The controller may also be configured to perform thruster torque compensation. This is because as stated above two propulsive devices are selected with a different blade pitch, one for providing forward motion when operating clockwise and one for providing forward motion when operating counter clockwise. For instance, with reference to figure 3A, the propulsive device 160 may have a set of blades rotating in a clockwise direction, while the propulsive devices 140 and 150 have blades rotating in the counter clockwise direction. Consequently, when the vehicle is moving in a forward direction two of the torques, associated with the top propulsive devices 160, 140, are applied to the body 110 in opposite directions, hence compensating each other. The remaining torque of the third (bottom) propulsive device 150 is compensated by the offset centre of mass.

The vehicle may also be operated to perform sharp turns efficiently. The direction of rotation of the top left (port) propulsive device 140 and the top right (starboard) propulsive vice 160 may be chosen so that when a sharp turn is required, and the port and starboard propulsive devices are operated in opposite thrust directions then the torque applied from this opposed motion will result in the vehicle rolling such that it banks into a corner when moving forward.
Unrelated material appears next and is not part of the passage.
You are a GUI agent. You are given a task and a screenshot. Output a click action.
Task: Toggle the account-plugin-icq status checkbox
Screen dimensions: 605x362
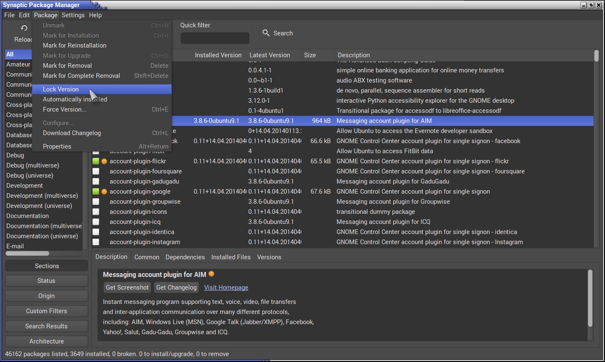(96, 222)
The propulsive devices' controller uses the control and inputs from various instruments to attain the desired pitch, yaw, heading and vertical and horizontal speeds of the vehicle.

By varying a proportion of thrust in combination with the pitch of vehicle, the vehicle can independently control the yaw, and horizontal and vertical speed. As a result the vehicle is very manoeuvrable and capable of operating across rugged terrain while keeping the desired altitude and distance with respect to other vehicles or objects. This is different to other vehicles that either use more thrusters in other no co-linear configurations to obtain this independence or do not have this independence and require control surfaces and/or movable masses to alter course and orientation and hence cannot move directly to given positions without a series of manoeuvres, for instance by turning in circle.

The vehicle of the disclosure may be used for applications in the field of offshore wind industry (e.g. for cableways, monopile inspections); oil and gas (e.g. for post decommissioning monitoring, pipelines inspection); fisheries management (e.g. for habitat, scallop, lobster and clam surveys); marine end environmental science (e.g. for the monitoring of habitats); archaeology (e.g. for the searching and inspection of shipwrecks), among others. The images and data captured by the cameras fitted in the vehicle of the disclosure may be used to perform 3D reconstruction techniques using photogrammetry.

It will be appreciated that other implementations of the vehicle described above with reference to figures 1 to 5 could be envisaged. For instance the geometry of the vehicle and the body could be inverted so that instead of having two propulsive devices at the top and one at the bottom, two propulsive devices would be provided at the bottom and one at the top. The shape of the body itself may also be altered.

The arrangement of the propulsive devices described above in relation to an underwater vehicle, may be used for other types of vehicles for instance for an aerial vehicle or unmanned aerial vehicle UAV such as a drone. In this case the shape of the body as well as the features mounted on the vehicle may be adapted to make the vehicle lighter. Propulsive devices may also be selected with sufficient power to maintain the vehicle in the air.

A skilled person will therefore appreciate that variations of the disclosed arrangements are possible without departing from the disclosure. Accordingly, the above description of the specific embodiments is made by way of example only and not for the purposes of limitation. It will be clear to the skilled person that minor modifications may be made without significant changes to the operation described.